There are however genuine examples of insurgent politics seeking to craft a fairer society in the UK, of which the SNP and Yes Movement in Scotland, and Jeremy Corbyn and his supporters in England and Wales, are the most important examples.

Unusually for me, this article is addressed primarily to Corbyn supporters down in England and Wales. You don’t have to be an Austrian Archduke to stand at the moment when your own small actions can have profound, indeed historical ramifications. If just a few score less ordinary people had listened to and acted on Camille Desmoulins’ great speech as the revolutionary impulse teetered, the world might have been very different. Corbyn supporters are at that moment of historic decision right now – and mostly do not realise it.

Jeremy Corbyn represents the only realistic chance the people of England and Wales have been given in decades, to escape from the neo-liberal economics that have impoverished vast swathes of the population. But he leads a parliamentary party which is almost entirely comprised of hardline neo-liberal adherents.

The majority of the parliamentary Labour party are the people who brought in academy schools, high student tuition fees, PFI, who introduced more privatisation into the health service than the Tories have, and who brought you the Iraq and Afghan Wars. They abstained on the Tory austerity benefit cuts and on May’s “hostile environment” immigration legislation. They support Trident nuclear missiles. Many hanker after bombing Syria, and most are members of Labour Friends of Israel.

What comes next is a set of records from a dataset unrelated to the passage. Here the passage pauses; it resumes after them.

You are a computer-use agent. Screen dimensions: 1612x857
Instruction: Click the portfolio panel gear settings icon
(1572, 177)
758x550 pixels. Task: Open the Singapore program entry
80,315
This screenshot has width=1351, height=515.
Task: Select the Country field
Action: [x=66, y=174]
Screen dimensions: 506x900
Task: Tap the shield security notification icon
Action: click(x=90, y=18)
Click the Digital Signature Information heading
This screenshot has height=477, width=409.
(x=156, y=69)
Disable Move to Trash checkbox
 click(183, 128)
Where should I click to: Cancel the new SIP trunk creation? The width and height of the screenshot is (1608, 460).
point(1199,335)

Even before the current disintegration of UK political structures, there was no way that these Labour MPs were ever going to support Corbyn in power in seeking to return the UK towards the mainstream of European social democracy. They have spent the last four years in undermining Corbyn at every turn and attempting to return Labour to the right wing political Establishment agenda. In the current fluid state of UK politics, with sections of Labour MPs already having split off and others threatening to, it is even more important that the very large majority of Labour MPs are replaced by people who genuinely support the views and principles for which Jeremy Corbyn stands.

Regrettably Labour MPs do not automatically have to run for reselection against other potential party candidates, but under one of those hideous compromises so beloved of Labour Party conferences, they have to notify their intention to again be the party’s candidate for the constituency, and there is then a very brief window of a couple of weeks in which local branches and trade union branches can register a contest and force a challenge.

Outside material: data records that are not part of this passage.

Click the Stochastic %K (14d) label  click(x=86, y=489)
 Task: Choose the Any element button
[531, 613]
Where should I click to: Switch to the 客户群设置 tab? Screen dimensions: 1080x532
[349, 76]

That process has now been triggered and it is ESSENTIAL that every Labour Party member reading this blog acts NOW to try to get rid of those dreadful Blairite MPs. If you do not act, the historic moment will be missed and the chance to move England and Wales away from neo-liberalism may be permanently surrendered.

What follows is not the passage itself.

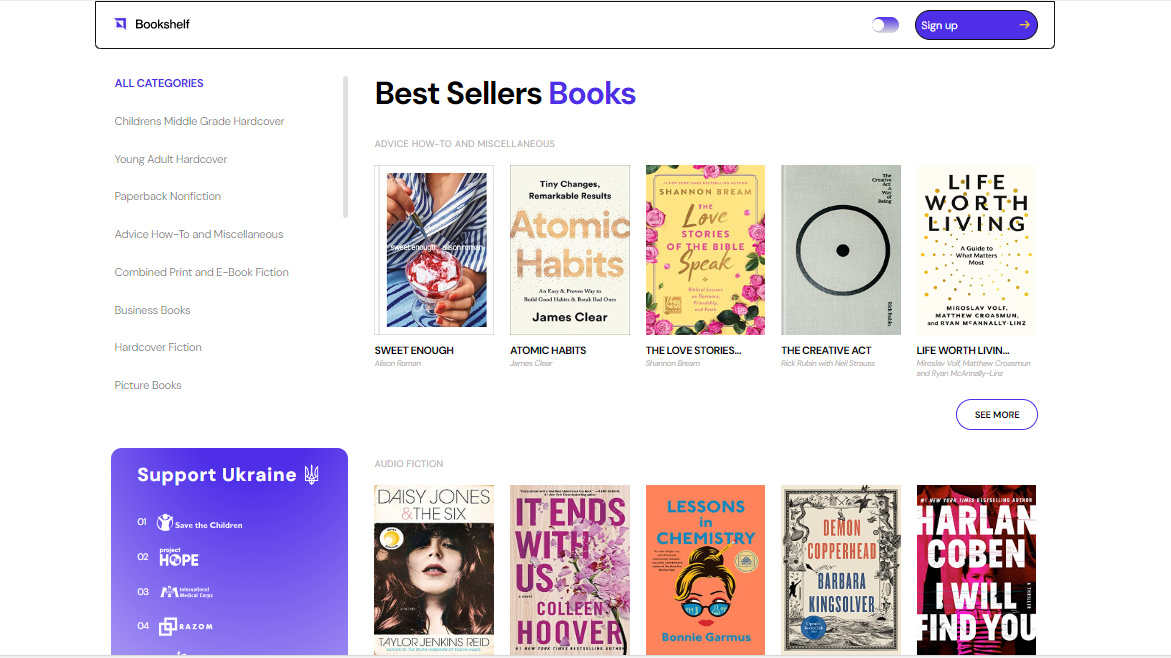
Task: Click the Bookshelf home link text
Action: coord(162,24)
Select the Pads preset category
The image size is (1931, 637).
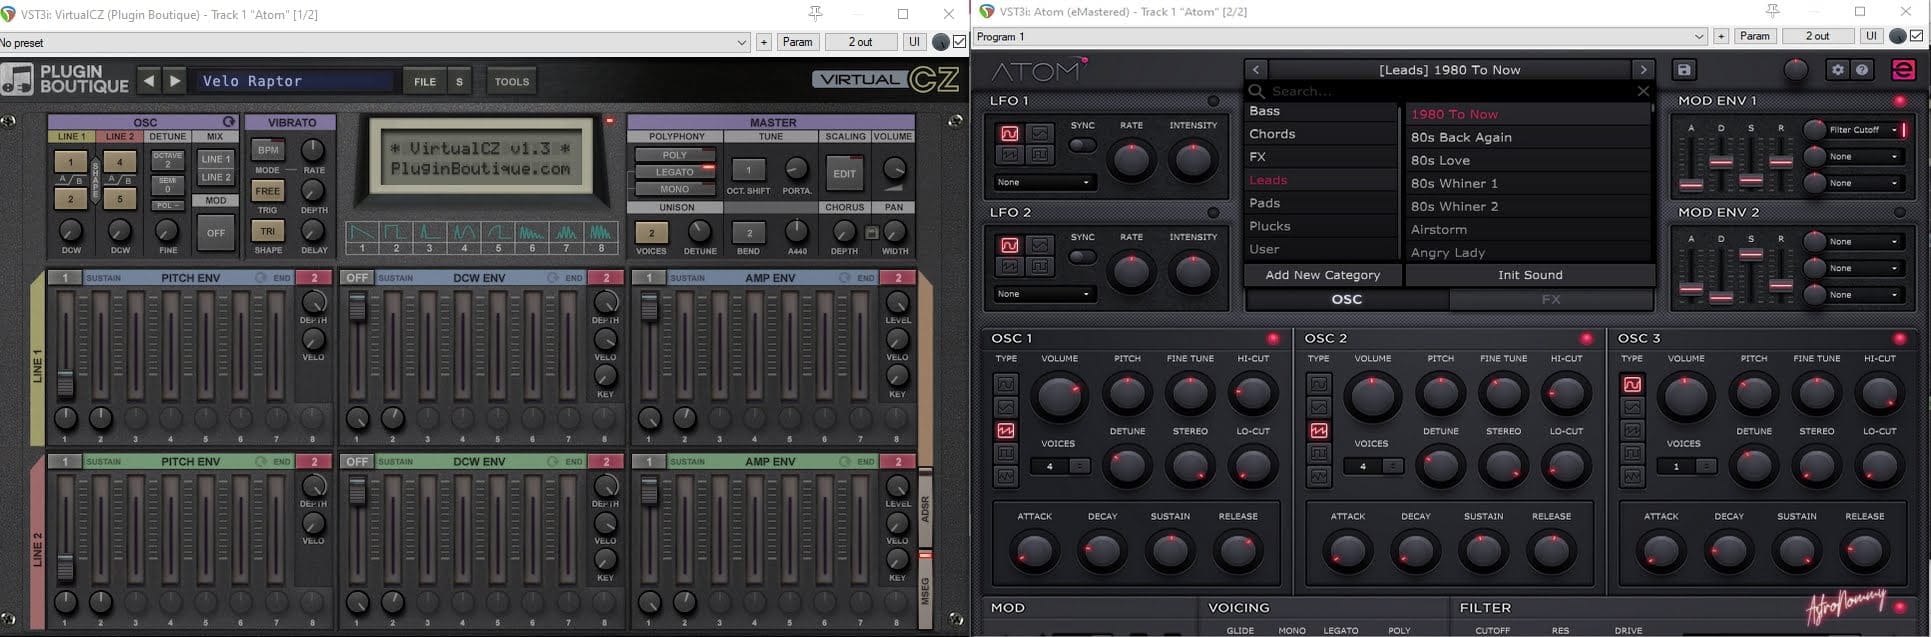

The right wing forces have the massive advantage of inertia. The local MP is very likely a crony of the chairs of the relevant local branch institutions and of the appropriate local trade union officials (and there is insufficient public understanding of the fact that historically the unions are very much a right wing force in Labour politics). I am willing to bet that in the vast number of constituencies local officials and MPs are pretty confident of getting through this without the large majority of their members – especially the vast new Corbyn supporting membership – even noticing that anything is happening.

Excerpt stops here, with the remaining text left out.